Provided records -
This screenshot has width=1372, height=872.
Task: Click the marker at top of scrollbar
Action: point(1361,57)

--

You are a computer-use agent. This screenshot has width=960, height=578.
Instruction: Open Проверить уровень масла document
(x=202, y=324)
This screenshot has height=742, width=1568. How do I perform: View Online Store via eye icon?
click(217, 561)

Task directions - Output the stretch from the line containing "This screenshot has height=742, width=1568." through the line containing "click(217, 561)" as a JSON list of strings, with one string per line and blank lines omitted.

The solution -
[
  "This screenshot has height=742, width=1568. How do I perform: View Online Store via eye icon?",
  "click(217, 561)"
]